### Задание 1
Выпиши из текста о Пастернаке все слова и выражения, которые заключены в кавычки-ёлочки.
### Задание 2
Замени в тексте о Пастернаке «поэтов» на «авторов» и приведи отрывок, начиная со слов «Жизнь движется неравномерно» и продолжая до слов «Пастернака получается по-другому.».

### Выбранный текст
+++

На шлях навалилась звездами,

И через дорогу за тын перейти

Нельзя, не топча мирозданья.

(«Степь»)

 

Это больше чем мотив.

Отметим сразу, что Пастернаку вовсе не свойственно романтическое «бегство из дома», связанное с презрением к быту. Расширение пространства в его стихах, даже и до космических масштабов, служит не тому, чтобы расколоть весь мир на две враждебные половины (быт и бытие, малое и большое),– не разрыв, а связь влечет Пастернака, не противопоставление, а соединение. И не самоутверждение выводит человека в широкий мир – скорее, мир сам вбирает и втягивает человека в себя, не требуя от него взамен презрения к «малому», повседневному.

Открытие мира у Пастернака всегда есть восстановление единства мира.

В «Охранной грамоте», вспоминая свои ранние годы, Пастернак подробно описал, как рождается поэзия из перебоев жизненных рядов, из взаимодействия одних явлений и чувств – тех, которые забегают вперед,– с другими, которые отстают.

Жизнь движется неравномерно – не всеми сторонами сразу, не целиком. В каждый конкретный момент ее центр для человека – в чем-то особо одухотворенном или субъективно важном, неотменимом. По-видимому, оно и служит предметом поэзии? Для многих поэтов – да, у Пастернака получается по-другому.

+++

### Исходные строки
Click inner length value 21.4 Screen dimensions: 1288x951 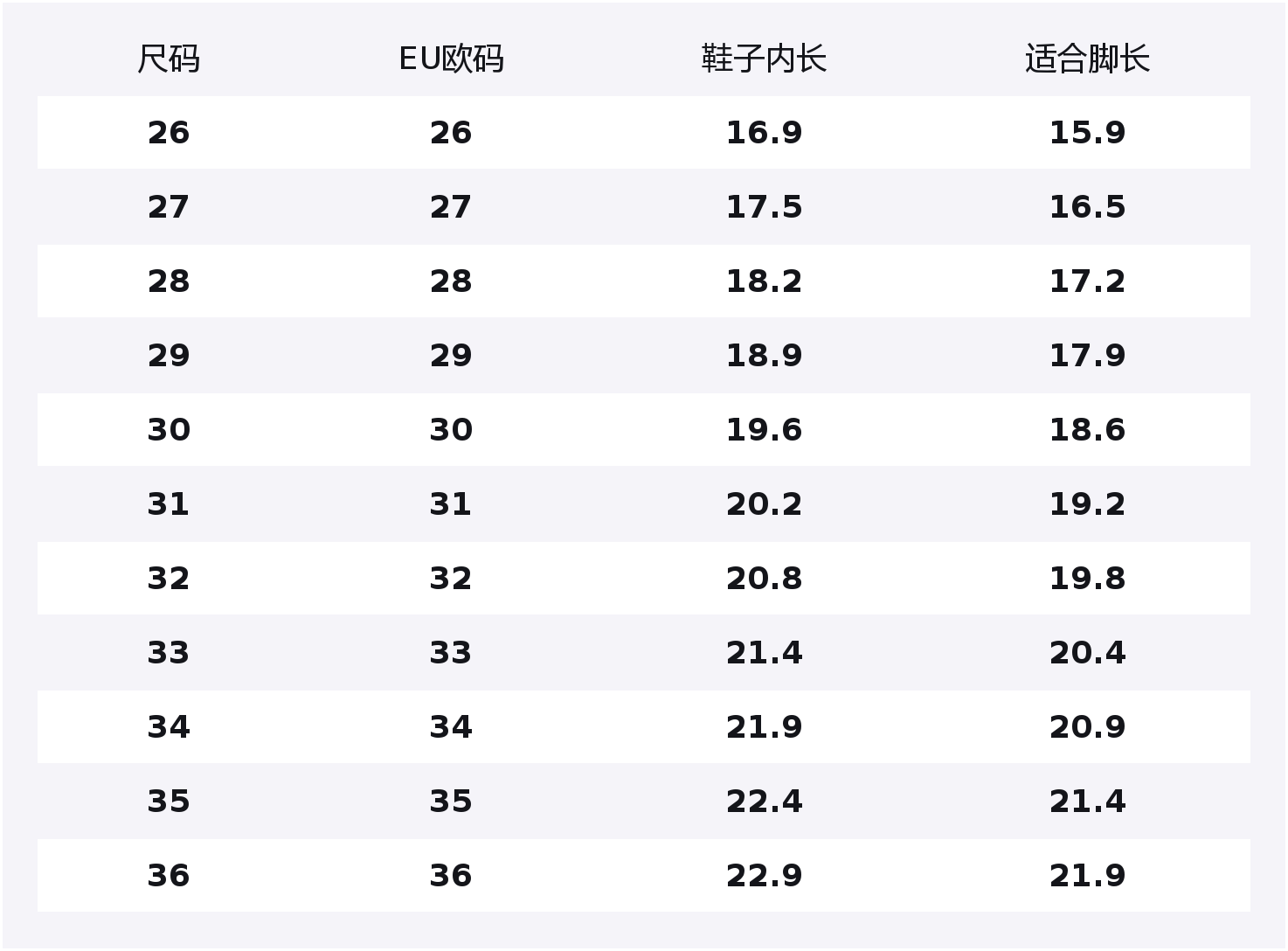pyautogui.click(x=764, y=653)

+++

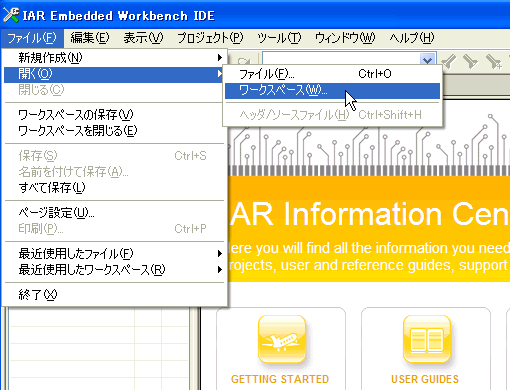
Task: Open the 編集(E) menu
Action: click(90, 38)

+++

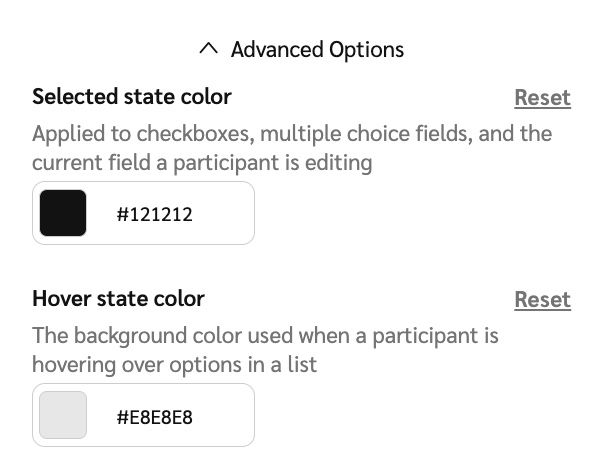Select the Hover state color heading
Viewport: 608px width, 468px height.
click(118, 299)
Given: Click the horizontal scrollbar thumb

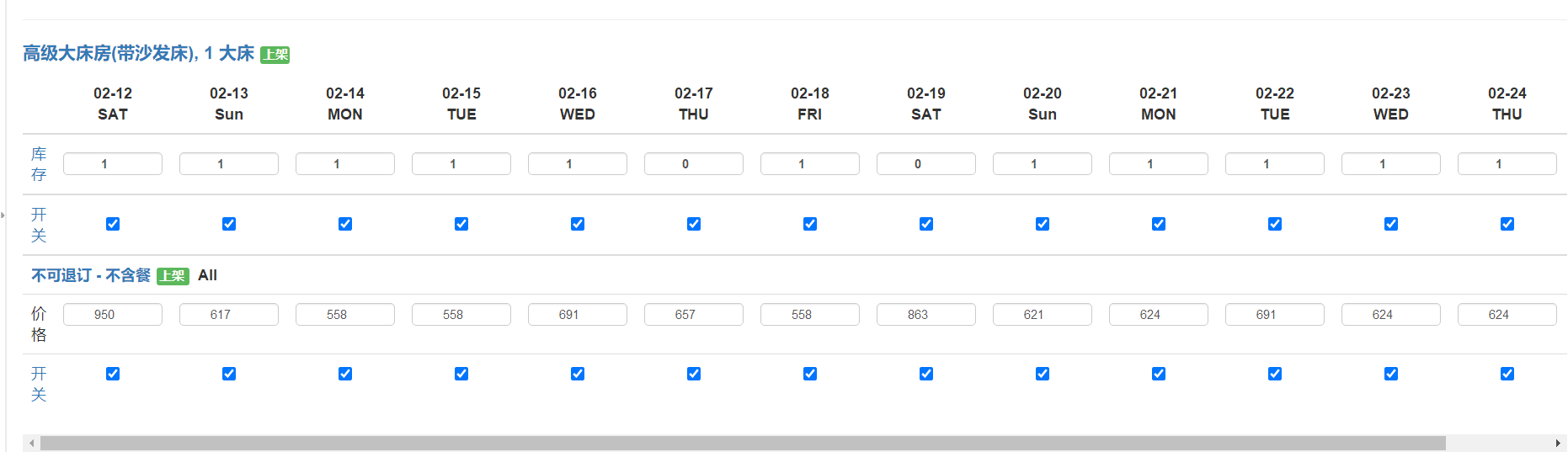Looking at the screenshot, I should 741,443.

+++

### Письменный ответ 1
«Степь», «бегство из дома», «малому», «Охранной грамоте»

### Письменный ответ 2
Жизнь движется неравномерно – не всеми сторонами сразу, не целиком. В каждый конкретный момент ее центр для человека – в чем-то особо одухотворенном или субъективно важном, неотменимом. По-видимому, оно и служит предметом поэзии? Для многих авторов – да, у Пастернака получается по-другому.